Koolanu to Bank of Israel: Stability, but not at any cost

Kahlon: We know that there’s a balance you have to strike between competition and stability.

Shekel money bills (photo credit: REUTERS)
Shekel money bills
(photo credit: REUTERS)
The Bank of Israel is too conservative in its pursuit of financial stability, Koolanu leader Moshe Kahlon told The Jerusalem Post in an interview Sunday.
“Let me be clear, people shouldn’t think we’re against financial stability. Financial stability is important,” Kahlon said. “What I’m saying is, you can’t tell a person: ‘I’m preventing you from enjoying competition and that’s how I create stability.’ It doesn’t work out.”
In January’s semiannual financial stability report, BoI cited the housing market as the largest risk to the domestic financial system’s stability.
At the time, Koolanu criticized the bank for worrying about the banks’ – and not the citizens’ – financial stability.
Tough BoI mortgage standards aim to avoid a subprime bust similar to the one that decimated the US financial system and economy in 2008.
BoI Governor Karnit Flug – whom Kahlon says he respects greatly – told the Post last week that “when we talk about financial stability or the stability of banks, we are thinking of the good of households, consumers and people.”
Financial breakdowns, she said, costs people tremendously, and relies on tax-funded bail-outs.
Kahlon on Sunday responded: “We know that there’s a balance you have to strike between competition and stability,” but when asked if the central bank was too conservative, he replied in the affirmative.

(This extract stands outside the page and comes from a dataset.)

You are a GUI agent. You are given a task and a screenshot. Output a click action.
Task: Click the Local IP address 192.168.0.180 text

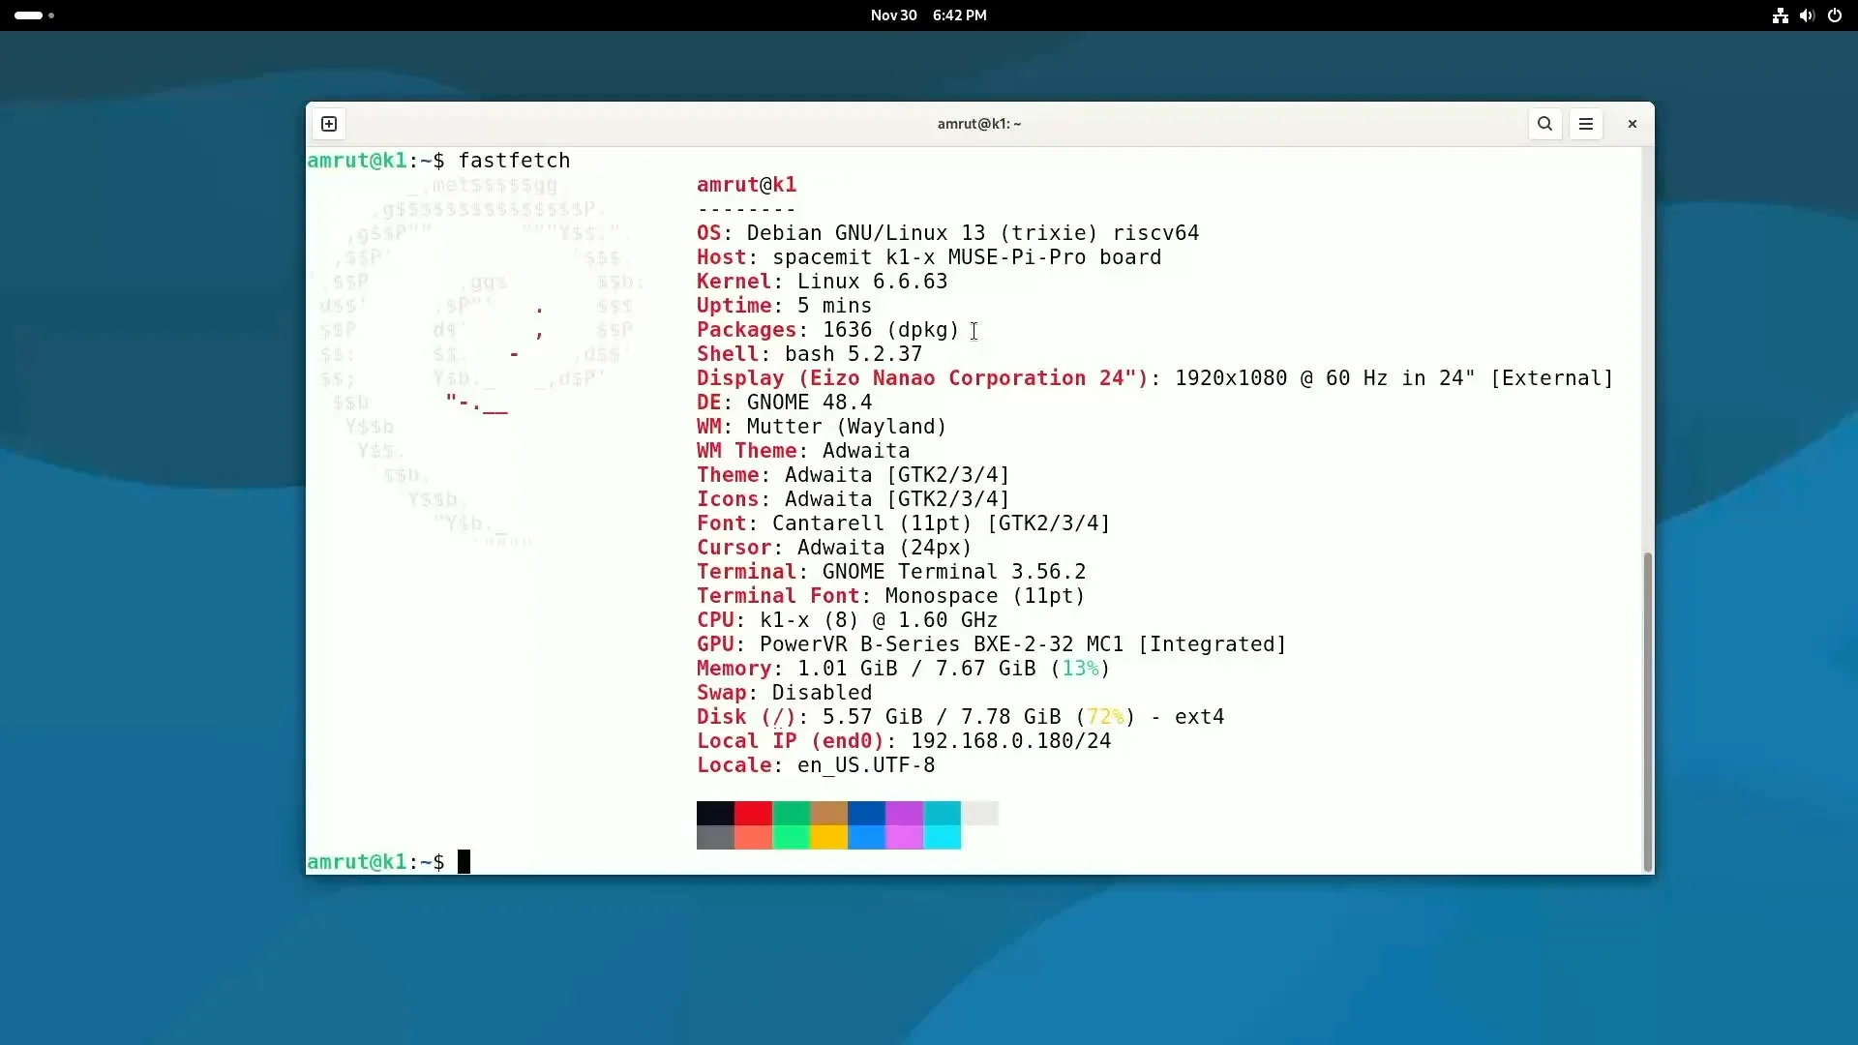pyautogui.click(x=1006, y=740)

The Finance Ministry aspirant – who admitted he would settle for controlling the Israel Lands Authority if he didn’t get enough mandates in March’s election – provided new insight into his fiscal outlook.
He agreed with the Zionist Union’s Finance Ministry candidate Manuel Trajtenberg that Israel could expand its public sector to 40 percent of GDP.
“When you reduce the public sector it’s nice and it’s important, but we have to take into account that we used to be No. 3 or No. 4 in education and now we’re No. 37, that in health we’ve gone down. The fact that you’ve made the public sector smaller, but then some people pay more for health and education and others don’t because the state doesn’t provide it, increases inequality,” he said.
Though Koolanu has released a platform that includes funding more child care, taking care of the elderly and helping fund unemployment benefits (but not sick leave) for independent workers, it has not said how much its plans will cost or how it fund them. Kahlon says he will not raise taxes, but would not specify where cuts could be made.
According to the BoI, even if the government will cuts budgets in accordance with legal spending limits, it must find NIS 8 billion of new revenue through 2020 to hit deficit targets.
Kahlon rejected the analysis, but explained when he thought deficits were acceptable.
“Debt is a tool, not an objective. The question is what do you do with that money. If you’re creating infrastructure, making more jobs, reducing social gaps it’s okay. If you’re taking money to the casino, then you don’t borrow it.”
He did manage to find a few kind words for those already serving in government.
He said he supported Labor MK Stav Shaffir’s crusade for transparency in the Knesset Finance Committee, for example.
“All public money should be transparent. Any public money that’s not transparent is a problem,” he said.
Training programs to help integrate Arabs and the ultra-Orthodox, two populations he called “very important for the economy,” were headed in the right direction, but needed to be ramped up.
On efforts to bring down food prices that started yielding results, he acquiesced as well.
“Listen, there are many things in the Cost of Living cabinet that are good. The problem is that they didn’t implement them. Not everything that we’re bringing is new, we are saying: implementation, implementation, implementation.”
Ultimately, Kahlon’s focus is on reducing concentration throughout the economy and cutting red tape.
“We need to be like America in this regard. Here everything is forbidden except for what is allowed. There, everything is allowed except for what is forbidden,” he said.